Reform synagogue in Great Neck, New York, US

Temple Beth-El is a Reform Jewish synagogue located at 5 Old Mill Road in the village of Great Neck, Long Island, Nassau County, New York, in the United States. Founded in 1928, it is the oldest synagogue in Great Neck.

In 2025 it had 400 members according to its senior rabbi, A. Brian Stoller. Their cantor emerita is Lisa Hest, mother of singer-songwriter Ari Hest.

== History ==
The temple was founded in 1928 when 86 organizing members began meeting at local church. Rabbi David Goodis served as the congregation's first rabbi, but only briefly before he died in 1930. His successor, Rabbi Jacob Phillip Rudin, served for four decades establishing the temple as one of the most prominent synagogues in the United States.

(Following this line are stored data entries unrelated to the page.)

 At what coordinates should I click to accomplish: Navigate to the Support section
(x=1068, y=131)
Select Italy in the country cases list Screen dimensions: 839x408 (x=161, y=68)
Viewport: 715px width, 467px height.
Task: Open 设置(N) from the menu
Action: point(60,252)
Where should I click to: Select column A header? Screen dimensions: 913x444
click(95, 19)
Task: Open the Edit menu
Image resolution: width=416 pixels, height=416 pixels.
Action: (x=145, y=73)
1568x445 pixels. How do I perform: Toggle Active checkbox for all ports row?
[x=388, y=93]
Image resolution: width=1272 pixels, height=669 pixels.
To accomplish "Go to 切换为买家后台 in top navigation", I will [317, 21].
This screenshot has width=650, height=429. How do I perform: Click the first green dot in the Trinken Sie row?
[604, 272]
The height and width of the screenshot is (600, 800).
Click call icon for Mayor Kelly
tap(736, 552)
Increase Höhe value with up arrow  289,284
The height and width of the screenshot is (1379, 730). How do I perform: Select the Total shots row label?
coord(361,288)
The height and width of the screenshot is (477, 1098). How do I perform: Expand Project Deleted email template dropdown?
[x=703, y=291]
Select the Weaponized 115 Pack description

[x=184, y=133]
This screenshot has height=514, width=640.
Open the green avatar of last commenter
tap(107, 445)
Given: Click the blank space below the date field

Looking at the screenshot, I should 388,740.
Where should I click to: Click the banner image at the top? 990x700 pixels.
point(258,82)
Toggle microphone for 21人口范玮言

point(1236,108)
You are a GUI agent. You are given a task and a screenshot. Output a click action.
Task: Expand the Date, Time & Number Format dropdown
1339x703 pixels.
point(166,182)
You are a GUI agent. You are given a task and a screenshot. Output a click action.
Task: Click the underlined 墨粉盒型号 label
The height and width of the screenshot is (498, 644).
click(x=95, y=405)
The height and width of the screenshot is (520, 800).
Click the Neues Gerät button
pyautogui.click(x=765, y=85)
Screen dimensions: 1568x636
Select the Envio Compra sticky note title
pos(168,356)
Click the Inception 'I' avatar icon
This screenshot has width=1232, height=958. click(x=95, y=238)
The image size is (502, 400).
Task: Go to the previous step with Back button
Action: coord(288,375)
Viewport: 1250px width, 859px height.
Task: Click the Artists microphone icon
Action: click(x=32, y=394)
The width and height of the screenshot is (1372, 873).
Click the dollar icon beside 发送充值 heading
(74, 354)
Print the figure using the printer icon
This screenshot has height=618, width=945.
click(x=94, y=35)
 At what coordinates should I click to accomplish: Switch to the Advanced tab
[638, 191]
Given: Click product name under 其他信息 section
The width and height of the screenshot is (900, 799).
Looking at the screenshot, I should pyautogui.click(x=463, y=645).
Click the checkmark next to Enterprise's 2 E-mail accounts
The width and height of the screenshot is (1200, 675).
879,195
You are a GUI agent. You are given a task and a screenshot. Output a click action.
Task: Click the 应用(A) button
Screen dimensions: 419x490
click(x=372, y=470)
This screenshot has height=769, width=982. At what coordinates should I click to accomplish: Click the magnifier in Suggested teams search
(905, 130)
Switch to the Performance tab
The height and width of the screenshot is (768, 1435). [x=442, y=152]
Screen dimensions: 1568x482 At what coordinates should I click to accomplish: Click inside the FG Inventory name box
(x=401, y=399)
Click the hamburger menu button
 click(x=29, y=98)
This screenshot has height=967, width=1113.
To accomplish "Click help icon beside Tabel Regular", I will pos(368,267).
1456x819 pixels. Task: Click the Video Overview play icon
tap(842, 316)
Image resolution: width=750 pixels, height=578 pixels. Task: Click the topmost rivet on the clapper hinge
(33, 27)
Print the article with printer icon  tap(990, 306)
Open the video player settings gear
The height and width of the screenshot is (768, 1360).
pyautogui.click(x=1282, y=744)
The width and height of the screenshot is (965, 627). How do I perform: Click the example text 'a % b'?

In March 1967, civil rights leader Martin Luther King Jr. spoke at Temple Beth-El.

The temple erected its original building on Old Mill Road in 1932. The original Temple building was enlarged three times over 60 years once in 1950 and again in 1970.

The 1970 main sanctuary addition is a large, windowless box in the brutalist style. Seating 900 in three levels, it features a tall open lobby, gallery and stairwell adjoining the worship space. A large pipe organ is lofted above the front of the all white space. Spanning the entire back wall of the bima and incorporating the Torah ark is an installation by artist Louise Nevelson entitled, "White Flame of the Six Million."

Rabbi Rudin retired in 1971; Rabbi Jerome Davidson, who had been assistant rabbi since 1958, took over and served as senior rabbi until 2007. Rabbi Davidson's son, Rabbi Joshua Davidson, born in the Great Neck congregation, went on to lead Congregation Emanu-El of New York.

Some members of the congregation left in 1940 to form a Conservative synagogue, Temple Israel of Great Neck, which was led for many years by the prominent rabbi Mordecai Waxman. A Reform spinoff, Temple Emanuel of Great Neck, formed in 1953.

In 1994, the congregation hired Karen Bender, a lesbian, as an assistant rabbi. When she and her life partner decided to celebrate a commitment ceremony in California, Davidson agreed to officiate at a blessing ceremony at Temple Beth-El. Controversy within the congregation over this decision led to Davidson's well-publicized decision not only to continue to officiate for gay unions, but also to begin officiating at interfaith weddings and to push for the Reform rabbinate to pursue means of Jewish support for mixed marriages.

Temple Beth-El of Great Neck has a rich cantorial tradition. Cantors who have served at the temple include: John P. Hardt, Robert Harmon, Robert Bloch, Barbara Ostfeld, the first woman to be ordained a cantor and more recently, Vladimir Lapin and Adam Davis. It currently has a cantorial soloist.

The building underwent drastic renovation following a fire in 2001 that significantly damaged the property. Since the fire, Temple Beth-El has continued to go through renovations, including those to repair flood damage from Hurricane Isaias in 2020.

At its height, the synagogue membership boasted over 1,500 families, though the trends of aging membership and demographic changes on the Great Neck Peninsula halved it to 875 families by 2009 and 620 in 2018.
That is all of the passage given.